There are a lot of ways to skin these particular cats. For my hefe I like to keep it simple: 60:40 wheat:pils
For my dunkelweizen I do like a touch of crystal malt character. I usually use about 7% Caramunich III, and go with a mix of wheat malt, Dark Munich and Vienna for the base malt. Then I use chocolate wheat for color adjustment. I haven’t had a chance to play with Dark Wheat, but I’m planning on it for my next shot at this style.
For the weizen, the goal is to up the bready/malt character a bit, without being overpowering or too far from the stereotypical weizen. reverseapachemaster mentioned going with pale ale malt instead of pils, thinking that could be an alternative to the munich.

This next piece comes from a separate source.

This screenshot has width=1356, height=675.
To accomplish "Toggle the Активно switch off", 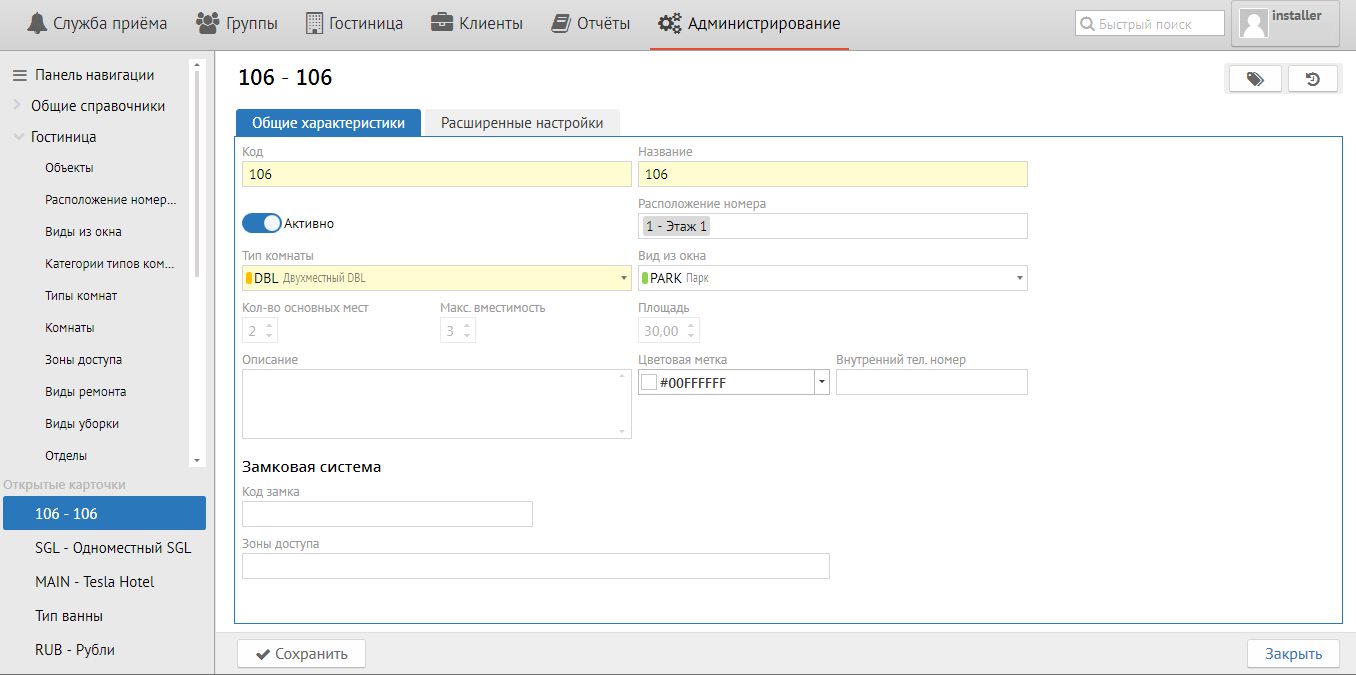I will tap(262, 223).
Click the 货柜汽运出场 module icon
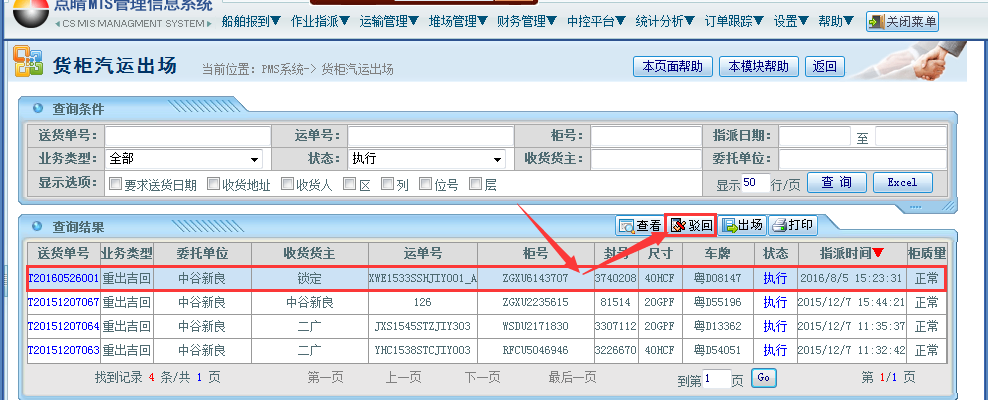This screenshot has width=988, height=400. pyautogui.click(x=27, y=66)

Something else I want to avoid is the Sierra Nevada Kellerweis syruppy sweet character. I’d forgotten how much I don’t care for this quality in what’s supposed to be a quenching beer, and remembering this has me even happier to be moving away from the caramel malts for the dunkelweizen option.
I don’t recall Kellerweis having caramel, but it does have pale & munich. I’d stick to around 60/40 Wheat to Pils and call it a day. From there any tweaks I’d consider would be along the lines of mash steps, decoction and/or fermentation temps.
I don’t see the mash process used upping the bready flavors of the beer, though it can solve the “watery” problem.
Kellerwies having pale and munich has me doubting both those additions…though again mash process could change that. I’ve certainly had pale malt beers that aren’t syrupy sweet.
45% Weyermann pale wheat malt
20% Weyermann dark wheat malt
35% Weyermann pilner malt
OG 1.050, aiming for a 90 min boil/15 IBUs.
So, what’s the best way to mash this? I’ve got a PID controlled BIAB system, so step mashes are easy. However, I have also heard of some folks doing a single infusion for wheats as well. Ferulic acid rest? I’m game to try that, overall I’ll be looking for a balanced clove/banana flavor. I’ll probably do a half-liter starter.
Only concern there is the decoction, as I currently neither have the time nor equipment for it. It’s something I’d love to try though, but at the same time I’m trying to introduce a friend to the hobby with this beer, not scare him away lol.